I don't know, maybe this is all psychological. Pay it off now to improve my outlook now, as money's tighter than ever before, but face the possibility of losing a thousand dollars or so if I move sometime before 2018.

And while the $12,000 or so I've somehow managed to build up in my checking account and online emergency fund earn 0% and 1% interest, respectively, I think I shouldn't touch that since I'll likely be withdrawing slowly from that just to pay routine bills in coming months.

I would just cash out a portion of my taxable international mutual fund to pay for the sewer loan. This fund had a pretty good run in 2012....Hmmm.

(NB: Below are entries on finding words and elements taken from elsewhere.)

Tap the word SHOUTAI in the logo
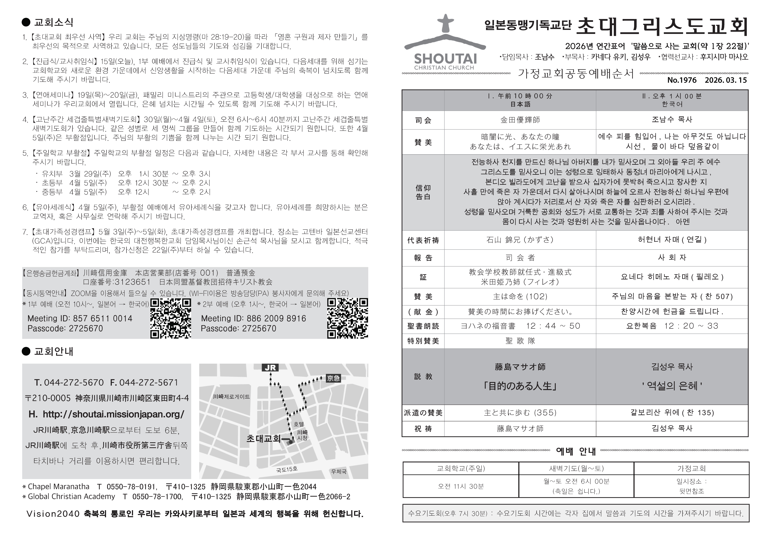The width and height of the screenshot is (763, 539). click(445, 59)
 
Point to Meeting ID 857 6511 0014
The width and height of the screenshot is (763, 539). click(80, 318)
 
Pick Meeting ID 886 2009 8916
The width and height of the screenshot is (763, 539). click(253, 318)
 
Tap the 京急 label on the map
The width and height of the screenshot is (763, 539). click(333, 378)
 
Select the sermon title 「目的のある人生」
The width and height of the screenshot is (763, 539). click(520, 386)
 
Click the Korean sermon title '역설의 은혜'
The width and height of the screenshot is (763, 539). click(672, 386)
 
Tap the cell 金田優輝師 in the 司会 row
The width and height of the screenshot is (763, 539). click(520, 120)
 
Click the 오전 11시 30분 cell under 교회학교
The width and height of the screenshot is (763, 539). click(461, 486)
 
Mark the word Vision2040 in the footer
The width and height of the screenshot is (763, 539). click(53, 514)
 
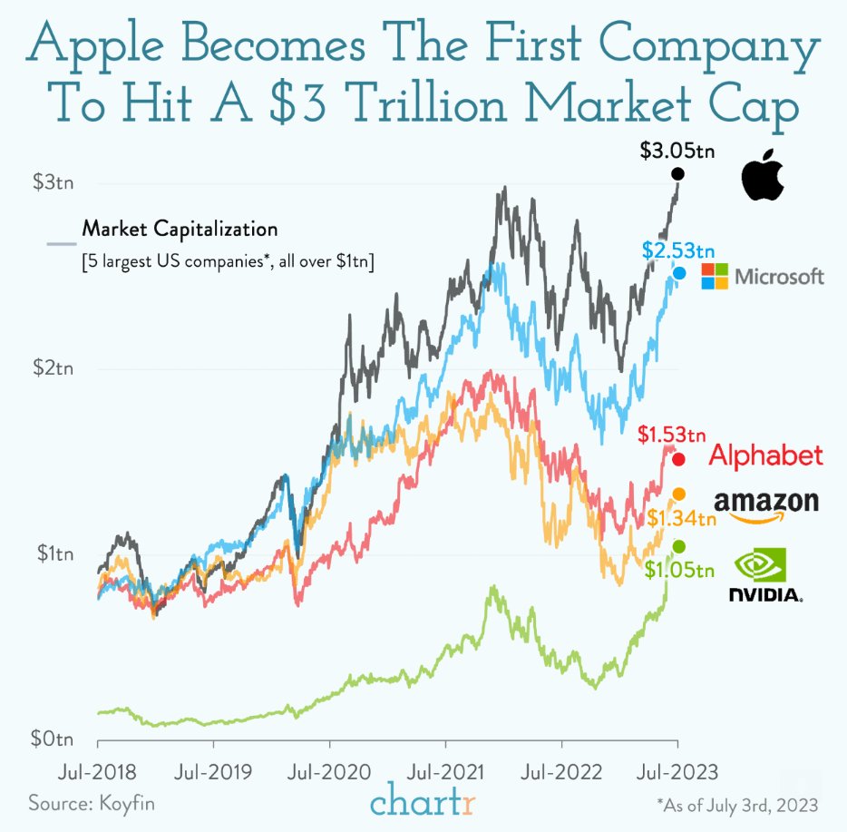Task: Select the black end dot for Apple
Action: click(x=677, y=174)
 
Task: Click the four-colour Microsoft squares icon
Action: click(x=715, y=277)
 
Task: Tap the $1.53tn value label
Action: click(x=672, y=436)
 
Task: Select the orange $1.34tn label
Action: click(x=682, y=518)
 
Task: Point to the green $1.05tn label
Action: click(x=680, y=569)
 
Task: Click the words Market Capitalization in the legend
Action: click(x=180, y=228)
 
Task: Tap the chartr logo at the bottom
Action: click(x=423, y=802)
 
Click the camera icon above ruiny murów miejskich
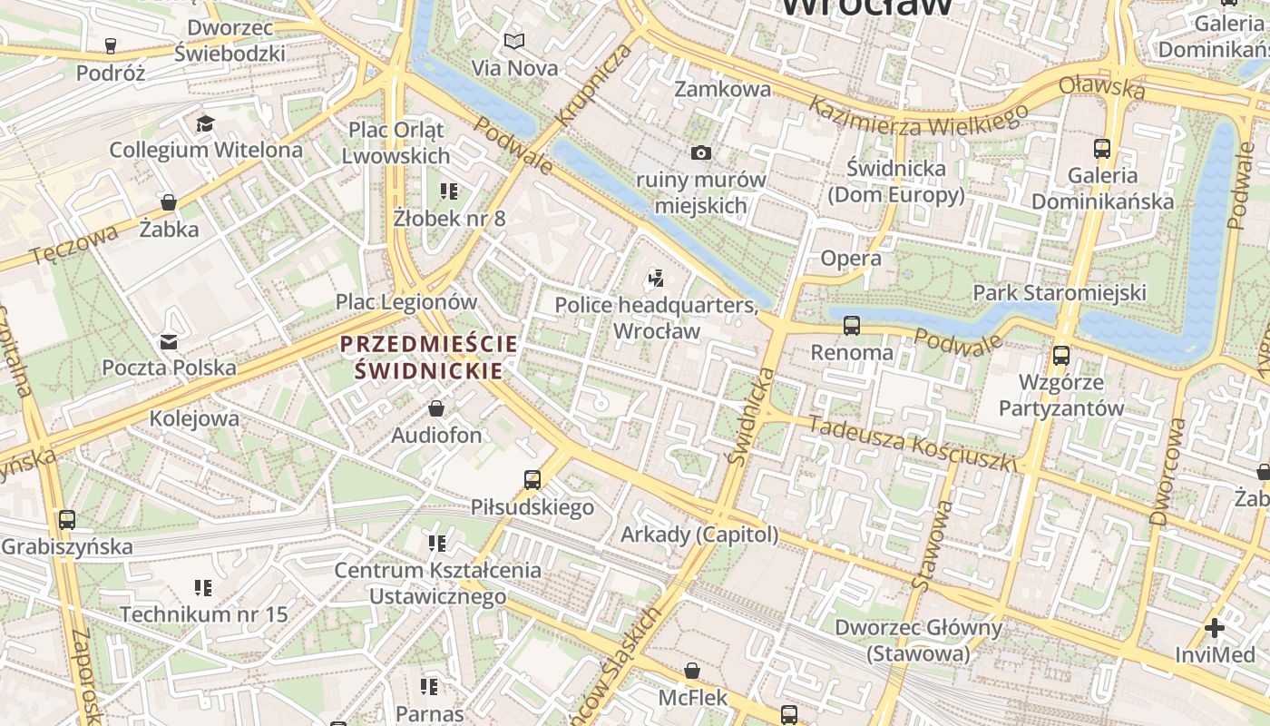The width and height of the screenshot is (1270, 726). click(701, 152)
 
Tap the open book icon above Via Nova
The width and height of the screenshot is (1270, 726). click(514, 41)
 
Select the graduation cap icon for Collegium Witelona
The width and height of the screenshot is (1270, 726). click(205, 123)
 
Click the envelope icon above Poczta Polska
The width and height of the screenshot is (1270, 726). click(169, 342)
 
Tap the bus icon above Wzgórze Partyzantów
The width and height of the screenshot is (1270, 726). click(1061, 355)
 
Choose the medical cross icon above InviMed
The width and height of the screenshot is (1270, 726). click(1214, 628)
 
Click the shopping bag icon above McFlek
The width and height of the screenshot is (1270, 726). click(692, 671)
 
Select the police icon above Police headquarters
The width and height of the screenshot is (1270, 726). click(656, 278)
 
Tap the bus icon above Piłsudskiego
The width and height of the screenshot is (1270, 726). click(532, 479)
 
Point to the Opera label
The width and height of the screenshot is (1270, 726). click(851, 259)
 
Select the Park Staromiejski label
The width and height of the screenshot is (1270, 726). click(1060, 292)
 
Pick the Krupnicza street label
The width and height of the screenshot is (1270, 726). click(593, 83)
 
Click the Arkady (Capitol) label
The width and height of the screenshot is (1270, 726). click(699, 535)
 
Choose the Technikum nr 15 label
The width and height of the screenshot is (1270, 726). click(204, 614)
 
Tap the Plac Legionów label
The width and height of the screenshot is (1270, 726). click(406, 301)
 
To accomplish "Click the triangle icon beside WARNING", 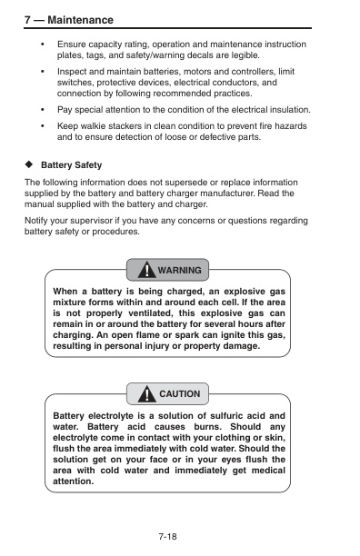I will click(x=145, y=270).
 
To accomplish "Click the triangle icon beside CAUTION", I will click(x=145, y=393).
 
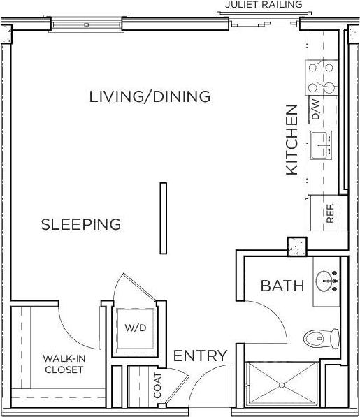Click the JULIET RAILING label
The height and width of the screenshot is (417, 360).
[264, 5]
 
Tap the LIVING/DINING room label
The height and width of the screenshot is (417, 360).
[150, 96]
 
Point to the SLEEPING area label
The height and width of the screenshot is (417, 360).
[81, 224]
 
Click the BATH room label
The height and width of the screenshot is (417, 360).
[282, 286]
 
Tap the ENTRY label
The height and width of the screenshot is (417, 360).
[200, 356]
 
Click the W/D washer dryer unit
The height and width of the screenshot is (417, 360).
[136, 327]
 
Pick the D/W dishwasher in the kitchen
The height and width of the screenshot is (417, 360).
[315, 110]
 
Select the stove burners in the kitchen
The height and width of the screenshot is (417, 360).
[321, 78]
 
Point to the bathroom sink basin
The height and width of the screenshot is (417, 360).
[326, 281]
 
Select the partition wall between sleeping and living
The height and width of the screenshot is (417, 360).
[163, 219]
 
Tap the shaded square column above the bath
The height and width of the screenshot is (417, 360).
[297, 246]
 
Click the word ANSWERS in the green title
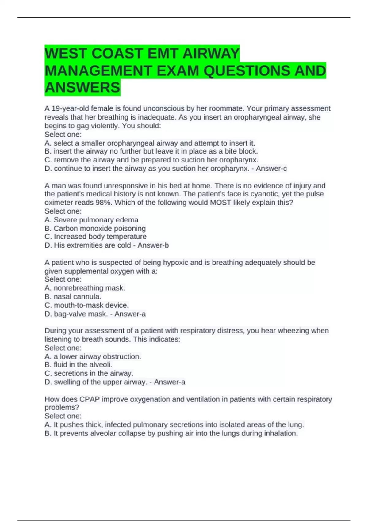point(82,88)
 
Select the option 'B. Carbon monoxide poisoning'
point(95,228)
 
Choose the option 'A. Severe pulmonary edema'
point(91,220)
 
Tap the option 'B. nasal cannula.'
point(73,297)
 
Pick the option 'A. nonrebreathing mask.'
point(85,288)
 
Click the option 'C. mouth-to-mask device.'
point(86,305)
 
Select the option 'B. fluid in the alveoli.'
point(79,365)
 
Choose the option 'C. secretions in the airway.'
point(89,373)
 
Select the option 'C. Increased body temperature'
point(95,237)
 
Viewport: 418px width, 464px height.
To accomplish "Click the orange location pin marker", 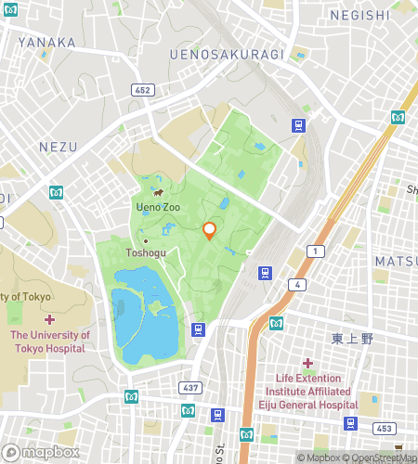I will (210, 230).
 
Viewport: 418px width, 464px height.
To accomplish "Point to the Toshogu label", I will (147, 252).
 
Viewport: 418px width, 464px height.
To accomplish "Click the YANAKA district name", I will (46, 42).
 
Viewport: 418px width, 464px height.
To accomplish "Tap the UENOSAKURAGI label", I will (228, 55).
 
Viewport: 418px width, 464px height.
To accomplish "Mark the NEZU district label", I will (58, 147).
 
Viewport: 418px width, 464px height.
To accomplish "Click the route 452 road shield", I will (144, 90).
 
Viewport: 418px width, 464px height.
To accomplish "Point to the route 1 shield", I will (318, 251).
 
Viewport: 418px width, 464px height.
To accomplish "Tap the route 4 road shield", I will (297, 284).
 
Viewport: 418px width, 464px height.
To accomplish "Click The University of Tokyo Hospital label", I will (50, 342).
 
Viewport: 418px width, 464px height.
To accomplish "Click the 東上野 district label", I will (354, 339).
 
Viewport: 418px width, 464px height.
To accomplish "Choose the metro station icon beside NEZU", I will (55, 192).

5 Responses to “The stinkin' sewer assessment”

  1. Mary Says:

    I always hate when someone else dictates how I HAVE to spend my money. Sorry you have had this situation happen. Should you sell your property in the future, would there be a way to "pro-rate" your early payment so that the new owner assumes the value of the loan even though you paid it off early? If not, I would probably just stick that money away and make the yearly payment. The thought of losing thousands of dollars has never held much appeal to me. Even though you may not like the looks of the expense on your spreadsheet, at 2% interest rate, I would see if I could find a better return on that money without the risk of losing it if paid off early. Good luck with whatever your decision you make.

  2. CB in the City Says:

    What a crappy bill. Smile I know you have talked quite a bit about finding a condo, so my guess is that you will make the move in the not too far future. I think I would just stick to paying annually, as tempting as it is to get rid of a big bill.

  3. LuckyRobin Says:

    There is always this to consider: A buyer may not want to assume that loan and it could be a sticking point for the sale anyway. I mean, if I was trying to choose between two houses and one had me assuming a liability like that and the other didn't, I'd either request it be paid off by the owner before I would take ownership or that they lower the sale price of the home accordingly or I'd go with the house that didn't have that liability.

  4. latestart Says:

    I agree with LuckyRobin. You could have an advantage over the next house if there is no loan to payback or you maybe required to place the amount of the loan in an escrow account to be taken out of your proceeds.

  5. Jerry Says:

    Ten grand? That is a heavy load to bear and it would lead to a sticking point for a LOT of people, not just you. I hope that you are able to move soon and have some insurance of putting this municipality in your rear view mirror permanently. Good luck!